Alsup “reinforced Google’s theme that Android was limited to the smartphone market where Java supposedly did not compete -- and eliminated one of Oracle’s central arguments -- by precluding Oracle from showing all the markets where Android and Java overlapped,” Oracle said. “Android supersedes Java in markets Java occupied before Android -- including TVs, cars, and wearables. But the district court barred all evidence of Google’s competition in any market other than smartphones and tablets.” Google had been “secretly planning” the launch of its ARC++ project for month but “explicitly -- and falsely -- denied any such plan in written discovery responses,” Oracle said. “Nevertheless, when the truth emerged, the district court declined to vacate the verdict.”

Google wouldn't comment on Oracle’s claims. Google is expected to file its opening brief in the coming months but the Federal Circuit hasn't set a filing deadline.

Several IP lawyers declined to make a definitive prediction of how the Federal Circuit would rule on Oracle’s appeal but said the same fair use questions fundamentally at issue have also been in past iterations of the case. Oracle “has been relitigating these same issues in various guises and it looks like they’re doing so again” at the Federal Circuit, said Electronic Frontier Foundation Senior Staff Attorney Mitch Stoltz. It’s clear both Oracle and Google will focus on the record of the jury trial and select aspects of that record to support their case, but “the issue is fair use in a broader sense,” he said.

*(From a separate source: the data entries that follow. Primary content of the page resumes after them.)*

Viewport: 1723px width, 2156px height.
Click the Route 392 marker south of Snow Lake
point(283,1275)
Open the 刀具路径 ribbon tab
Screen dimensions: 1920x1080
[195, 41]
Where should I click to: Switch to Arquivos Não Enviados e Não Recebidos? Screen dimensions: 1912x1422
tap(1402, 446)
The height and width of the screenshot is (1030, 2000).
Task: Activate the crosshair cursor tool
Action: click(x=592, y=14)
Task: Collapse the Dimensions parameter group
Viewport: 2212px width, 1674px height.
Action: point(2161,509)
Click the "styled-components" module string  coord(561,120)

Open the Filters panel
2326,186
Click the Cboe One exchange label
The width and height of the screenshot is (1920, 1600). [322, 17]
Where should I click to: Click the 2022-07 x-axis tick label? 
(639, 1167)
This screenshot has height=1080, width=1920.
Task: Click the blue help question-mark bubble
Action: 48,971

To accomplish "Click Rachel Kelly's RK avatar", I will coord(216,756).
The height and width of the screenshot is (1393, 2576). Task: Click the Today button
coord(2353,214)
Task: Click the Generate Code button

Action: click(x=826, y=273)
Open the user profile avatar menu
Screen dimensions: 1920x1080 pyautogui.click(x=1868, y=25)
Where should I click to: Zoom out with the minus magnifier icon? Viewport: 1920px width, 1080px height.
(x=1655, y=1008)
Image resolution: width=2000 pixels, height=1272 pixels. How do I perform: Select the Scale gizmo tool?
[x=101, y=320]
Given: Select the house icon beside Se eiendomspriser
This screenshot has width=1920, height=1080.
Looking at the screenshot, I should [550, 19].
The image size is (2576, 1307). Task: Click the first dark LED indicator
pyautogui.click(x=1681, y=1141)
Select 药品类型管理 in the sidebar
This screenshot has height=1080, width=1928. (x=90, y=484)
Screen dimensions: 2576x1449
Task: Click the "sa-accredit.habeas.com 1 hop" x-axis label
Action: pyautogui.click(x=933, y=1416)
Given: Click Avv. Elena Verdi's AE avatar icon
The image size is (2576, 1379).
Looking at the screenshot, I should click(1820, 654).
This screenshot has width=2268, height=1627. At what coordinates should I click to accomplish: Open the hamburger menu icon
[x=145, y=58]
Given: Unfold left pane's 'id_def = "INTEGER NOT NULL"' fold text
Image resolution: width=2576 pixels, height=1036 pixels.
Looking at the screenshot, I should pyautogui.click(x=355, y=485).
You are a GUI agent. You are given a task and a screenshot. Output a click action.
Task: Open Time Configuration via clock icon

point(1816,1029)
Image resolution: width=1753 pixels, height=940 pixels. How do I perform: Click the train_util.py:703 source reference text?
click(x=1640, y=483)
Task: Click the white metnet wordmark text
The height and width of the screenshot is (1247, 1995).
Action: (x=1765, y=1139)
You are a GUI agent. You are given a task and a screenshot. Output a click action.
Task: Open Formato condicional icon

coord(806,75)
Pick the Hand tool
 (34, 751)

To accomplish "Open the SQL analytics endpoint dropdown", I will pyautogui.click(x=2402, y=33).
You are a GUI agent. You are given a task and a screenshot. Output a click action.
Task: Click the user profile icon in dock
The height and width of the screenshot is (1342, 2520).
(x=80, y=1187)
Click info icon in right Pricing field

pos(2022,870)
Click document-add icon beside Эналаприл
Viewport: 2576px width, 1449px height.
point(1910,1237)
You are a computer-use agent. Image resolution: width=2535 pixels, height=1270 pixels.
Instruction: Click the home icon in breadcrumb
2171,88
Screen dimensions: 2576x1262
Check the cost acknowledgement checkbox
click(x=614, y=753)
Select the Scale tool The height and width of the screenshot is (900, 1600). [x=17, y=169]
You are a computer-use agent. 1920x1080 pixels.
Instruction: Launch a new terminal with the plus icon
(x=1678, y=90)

The Federal Circuit “laid out its own fair use analysis” in the 2014 decision remanding that aspect of the lawsuit to the San Francisco court and “the district court appears to have followed” that analysis in its instructions to the jury, Stoltz said. The Computer & Communications Industry Association has “taken the position that the Federal Circuit got the copyrightability aspect of this case wrong [in 2014] but we are confident that the fair use defense is going to bear out [Google’s] case” this time, said Vice President-Law and Policy Matthew Schruers. The record doesn't support overturning the jury’s decision because the judge was “very careful” in applying the appeals court’s fair use test at trial, said copyright lawyer Jonathan Band. “If the Federal Circuit thought they could rule on the fair use questions [Google presented] as a matter of law, they would have resolved it themselves” in 2014, but “instead they remanded it.”